◆ Problem: Below are the entries; return every line among them that holds the word "indicator".

Saved entries
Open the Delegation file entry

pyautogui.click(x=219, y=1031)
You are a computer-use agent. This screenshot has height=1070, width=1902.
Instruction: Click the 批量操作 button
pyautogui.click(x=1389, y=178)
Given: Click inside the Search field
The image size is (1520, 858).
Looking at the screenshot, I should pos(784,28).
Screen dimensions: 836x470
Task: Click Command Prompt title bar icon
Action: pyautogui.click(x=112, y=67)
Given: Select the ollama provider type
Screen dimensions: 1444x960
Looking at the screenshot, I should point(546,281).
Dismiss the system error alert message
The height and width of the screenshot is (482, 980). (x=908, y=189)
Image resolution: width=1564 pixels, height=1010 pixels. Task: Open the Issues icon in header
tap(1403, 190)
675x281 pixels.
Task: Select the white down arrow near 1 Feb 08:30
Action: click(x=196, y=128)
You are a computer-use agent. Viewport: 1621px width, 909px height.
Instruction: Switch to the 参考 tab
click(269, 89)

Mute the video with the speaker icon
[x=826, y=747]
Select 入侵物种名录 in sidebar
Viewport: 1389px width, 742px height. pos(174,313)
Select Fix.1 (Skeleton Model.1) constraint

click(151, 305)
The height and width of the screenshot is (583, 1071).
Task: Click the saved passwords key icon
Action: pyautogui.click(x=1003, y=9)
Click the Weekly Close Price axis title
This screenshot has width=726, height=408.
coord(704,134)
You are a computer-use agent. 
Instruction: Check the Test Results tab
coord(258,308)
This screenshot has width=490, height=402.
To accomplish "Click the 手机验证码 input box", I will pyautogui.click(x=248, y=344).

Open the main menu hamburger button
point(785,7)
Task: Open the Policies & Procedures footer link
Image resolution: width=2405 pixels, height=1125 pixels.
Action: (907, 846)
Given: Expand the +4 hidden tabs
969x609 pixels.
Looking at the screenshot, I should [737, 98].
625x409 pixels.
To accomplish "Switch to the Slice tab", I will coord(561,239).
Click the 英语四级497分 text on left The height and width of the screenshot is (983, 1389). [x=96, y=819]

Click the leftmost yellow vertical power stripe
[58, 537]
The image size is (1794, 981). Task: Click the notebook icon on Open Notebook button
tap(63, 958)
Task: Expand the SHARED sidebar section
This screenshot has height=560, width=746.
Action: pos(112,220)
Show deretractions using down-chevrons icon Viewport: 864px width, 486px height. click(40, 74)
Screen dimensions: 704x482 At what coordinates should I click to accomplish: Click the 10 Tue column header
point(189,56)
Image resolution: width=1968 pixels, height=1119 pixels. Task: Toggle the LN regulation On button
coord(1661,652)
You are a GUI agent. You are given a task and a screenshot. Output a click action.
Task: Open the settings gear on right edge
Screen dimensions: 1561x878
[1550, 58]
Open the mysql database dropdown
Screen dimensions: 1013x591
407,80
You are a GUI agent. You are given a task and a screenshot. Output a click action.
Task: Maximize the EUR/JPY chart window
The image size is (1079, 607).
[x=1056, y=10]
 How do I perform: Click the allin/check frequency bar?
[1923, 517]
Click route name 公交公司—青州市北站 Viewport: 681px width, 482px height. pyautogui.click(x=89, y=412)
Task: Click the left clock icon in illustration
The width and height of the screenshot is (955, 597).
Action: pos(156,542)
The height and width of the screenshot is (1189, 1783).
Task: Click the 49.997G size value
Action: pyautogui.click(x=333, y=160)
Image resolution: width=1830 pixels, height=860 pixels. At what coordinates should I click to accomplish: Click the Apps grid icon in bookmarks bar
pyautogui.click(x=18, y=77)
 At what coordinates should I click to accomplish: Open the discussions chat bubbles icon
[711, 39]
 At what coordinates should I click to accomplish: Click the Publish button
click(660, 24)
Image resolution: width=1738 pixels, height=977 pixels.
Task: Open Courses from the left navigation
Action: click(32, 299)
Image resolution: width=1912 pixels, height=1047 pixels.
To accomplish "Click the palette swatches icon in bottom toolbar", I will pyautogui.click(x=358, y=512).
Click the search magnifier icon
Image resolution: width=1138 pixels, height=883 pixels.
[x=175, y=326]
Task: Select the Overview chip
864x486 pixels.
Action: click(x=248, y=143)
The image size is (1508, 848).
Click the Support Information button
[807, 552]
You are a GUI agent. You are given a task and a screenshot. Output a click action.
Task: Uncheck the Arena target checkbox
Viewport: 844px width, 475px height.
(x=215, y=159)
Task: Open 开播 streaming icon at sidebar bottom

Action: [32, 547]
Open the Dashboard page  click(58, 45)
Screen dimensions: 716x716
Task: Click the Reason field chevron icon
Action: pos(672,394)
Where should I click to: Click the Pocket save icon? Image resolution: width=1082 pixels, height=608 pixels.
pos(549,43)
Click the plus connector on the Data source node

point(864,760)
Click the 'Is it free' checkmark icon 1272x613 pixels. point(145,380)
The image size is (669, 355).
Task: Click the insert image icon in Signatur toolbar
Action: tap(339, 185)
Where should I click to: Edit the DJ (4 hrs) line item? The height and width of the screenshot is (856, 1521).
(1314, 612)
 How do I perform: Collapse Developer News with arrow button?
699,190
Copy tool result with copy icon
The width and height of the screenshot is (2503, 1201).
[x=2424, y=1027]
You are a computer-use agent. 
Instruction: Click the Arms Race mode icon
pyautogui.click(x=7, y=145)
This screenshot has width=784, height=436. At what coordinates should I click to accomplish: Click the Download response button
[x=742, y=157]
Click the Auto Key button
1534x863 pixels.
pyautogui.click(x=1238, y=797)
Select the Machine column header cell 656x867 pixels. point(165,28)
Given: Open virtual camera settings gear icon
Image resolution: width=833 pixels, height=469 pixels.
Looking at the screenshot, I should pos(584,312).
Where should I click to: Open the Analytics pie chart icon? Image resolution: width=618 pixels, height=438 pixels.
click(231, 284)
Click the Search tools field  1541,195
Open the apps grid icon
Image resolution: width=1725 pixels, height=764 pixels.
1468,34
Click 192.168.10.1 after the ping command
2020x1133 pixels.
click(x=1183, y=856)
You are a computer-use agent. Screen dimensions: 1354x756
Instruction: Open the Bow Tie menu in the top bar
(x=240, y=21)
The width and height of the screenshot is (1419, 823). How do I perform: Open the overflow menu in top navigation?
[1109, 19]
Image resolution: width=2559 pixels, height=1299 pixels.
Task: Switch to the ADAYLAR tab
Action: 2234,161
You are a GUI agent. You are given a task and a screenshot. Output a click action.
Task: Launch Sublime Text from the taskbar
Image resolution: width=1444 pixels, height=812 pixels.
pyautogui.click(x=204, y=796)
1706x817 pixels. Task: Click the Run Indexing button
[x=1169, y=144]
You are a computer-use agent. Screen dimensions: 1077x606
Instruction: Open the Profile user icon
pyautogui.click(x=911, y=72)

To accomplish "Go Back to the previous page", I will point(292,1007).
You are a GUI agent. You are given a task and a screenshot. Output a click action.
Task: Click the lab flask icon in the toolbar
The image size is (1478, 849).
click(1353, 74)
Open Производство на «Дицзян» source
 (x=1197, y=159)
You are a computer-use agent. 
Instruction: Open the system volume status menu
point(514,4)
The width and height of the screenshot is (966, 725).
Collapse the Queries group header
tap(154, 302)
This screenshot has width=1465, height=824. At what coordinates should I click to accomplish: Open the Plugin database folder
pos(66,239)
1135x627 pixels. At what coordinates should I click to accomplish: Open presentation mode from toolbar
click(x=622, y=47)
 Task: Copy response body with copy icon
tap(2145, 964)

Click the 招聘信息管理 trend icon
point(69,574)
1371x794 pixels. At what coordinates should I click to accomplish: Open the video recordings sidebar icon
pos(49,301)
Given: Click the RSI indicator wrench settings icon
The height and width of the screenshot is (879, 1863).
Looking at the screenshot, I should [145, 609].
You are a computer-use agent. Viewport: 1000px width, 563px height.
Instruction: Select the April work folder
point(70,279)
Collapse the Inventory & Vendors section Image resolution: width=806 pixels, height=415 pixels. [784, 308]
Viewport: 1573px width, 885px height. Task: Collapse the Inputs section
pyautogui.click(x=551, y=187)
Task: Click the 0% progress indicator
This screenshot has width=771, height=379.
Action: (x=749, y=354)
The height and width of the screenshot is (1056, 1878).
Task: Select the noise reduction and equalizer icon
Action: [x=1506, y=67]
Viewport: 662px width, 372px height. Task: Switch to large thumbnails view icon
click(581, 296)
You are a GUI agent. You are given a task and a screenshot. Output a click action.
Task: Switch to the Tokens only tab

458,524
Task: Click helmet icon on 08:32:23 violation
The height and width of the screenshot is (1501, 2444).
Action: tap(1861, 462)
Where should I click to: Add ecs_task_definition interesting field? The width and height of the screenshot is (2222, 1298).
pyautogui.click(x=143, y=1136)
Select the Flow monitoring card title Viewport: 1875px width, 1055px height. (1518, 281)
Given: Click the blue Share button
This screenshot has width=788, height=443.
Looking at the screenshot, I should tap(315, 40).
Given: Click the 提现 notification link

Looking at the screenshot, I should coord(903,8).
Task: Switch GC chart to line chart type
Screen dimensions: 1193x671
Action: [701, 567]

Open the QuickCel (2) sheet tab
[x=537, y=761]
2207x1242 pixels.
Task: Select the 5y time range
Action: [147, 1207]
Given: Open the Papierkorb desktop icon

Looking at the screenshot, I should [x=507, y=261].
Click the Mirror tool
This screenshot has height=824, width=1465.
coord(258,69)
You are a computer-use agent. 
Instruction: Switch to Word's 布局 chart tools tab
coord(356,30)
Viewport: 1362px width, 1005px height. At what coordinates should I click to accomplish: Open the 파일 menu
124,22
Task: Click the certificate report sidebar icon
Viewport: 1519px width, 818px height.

◆ Response box:
Given: Click the RSI indicator wrench settings icon
Task: Click the 0% progress indicator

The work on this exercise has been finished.